Case Overview

Legal Principle at Issue

Like any issue in the public eye, Americans have a First Amendment right to parody, comment on, and criticize prominent brands and institutions. And that includes using those brands’ and institutions’ trademarks as part of an expressive message, whether the message appears on a website or a T-shirt. 

Action

In a 9-0 decision issued on June 8, 2023, the Supreme Court dismissed the arguments over the Rogers test and ruled in favor of Jack Daniel's. Writing for the unanimous Court, Justice Kagan explained how the primary function of a trademark is to identify a product’s source and distinguish that source from others. Because VIP acknowledged that it was using the “Bad Spaniels” parody of Jack Daniel’s trademark in this way — that is, using a humorous spin on Jack Daniel’s trademark as VIP’s own trademark — the Court concluded that VIP “does not receive special First Amendment protection.”

Facts/Syllabus

When VIP Products made a squeaky dog toy into a parody of Jack Daniel’s well-known whiskey label and bottle, Jack Daniel’s tried using federal trademark law to muzzle VIP’s humorous parody. Trademark owners can exploit holes in the current test for trademark infringement to chill protected speech, including against those without the means to defend themselves in complex and costly trademark lawsuits. Indeed, FIRE’s work has shown colleges and universities too often make trademark threats against student and faculty expression because they disagree with a message’s viewpoints.

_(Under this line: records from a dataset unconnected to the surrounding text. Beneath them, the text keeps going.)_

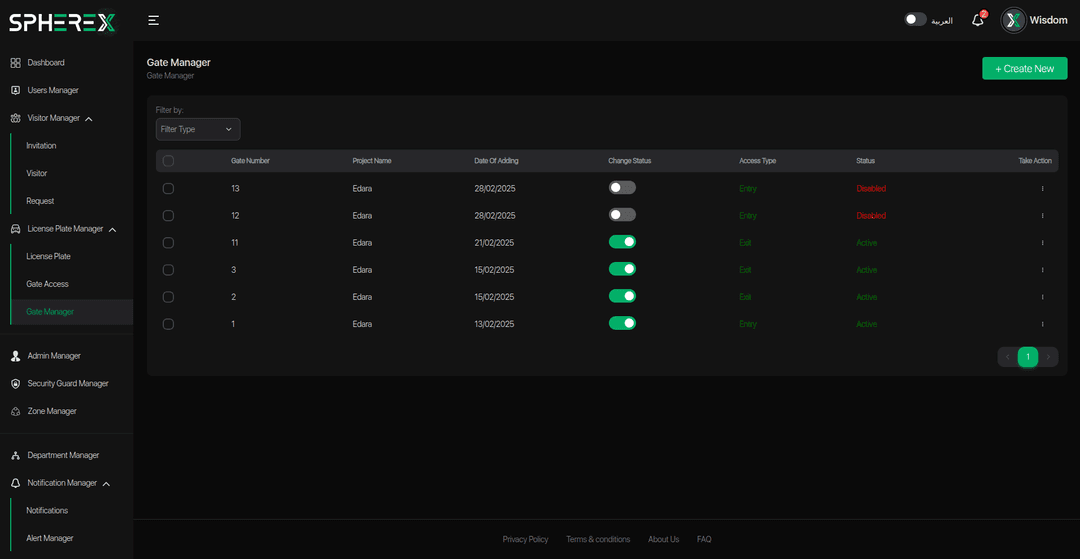Image resolution: width=1080 pixels, height=559 pixels.
Task: Collapse the License Plate Manager section
Action: pyautogui.click(x=112, y=230)
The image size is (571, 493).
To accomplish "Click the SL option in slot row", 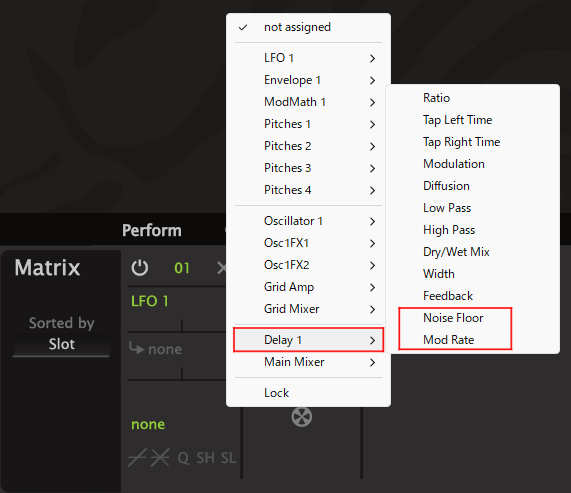I will 228,458.
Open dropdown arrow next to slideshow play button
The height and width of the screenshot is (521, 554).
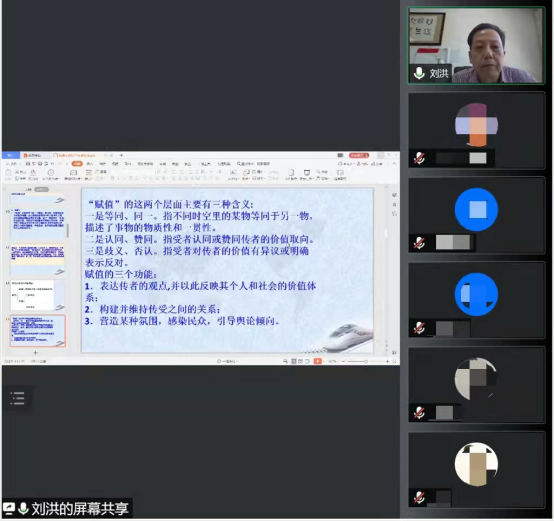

On June 8, 2023, the Supreme Court of the United States issued a unanimous decision. Because VIP acknowledged it was using Jack Daniel’s trademark (albeit with a humorous spin) to identify its own products, the Court concluded that VIP “does not receive special First Amendment protection.” 

Importance of Case

FIRE filed an amicus brief in the Supreme Court of the United States supporting VIP Products. Because of the danger to free expression from those who abuse trademark rights, FIRE’s brief urged the Court to adopt a test that shields legitimate expressive uses of another’s trademark from the usual cost and complexity of trademark lawsuits. As FIRE explained, the test must focus on whether an expressive use of another’s trademark is communicating ideas or points of view—and not on whether it’s a usable good like a T-shirt or a squeaky toy.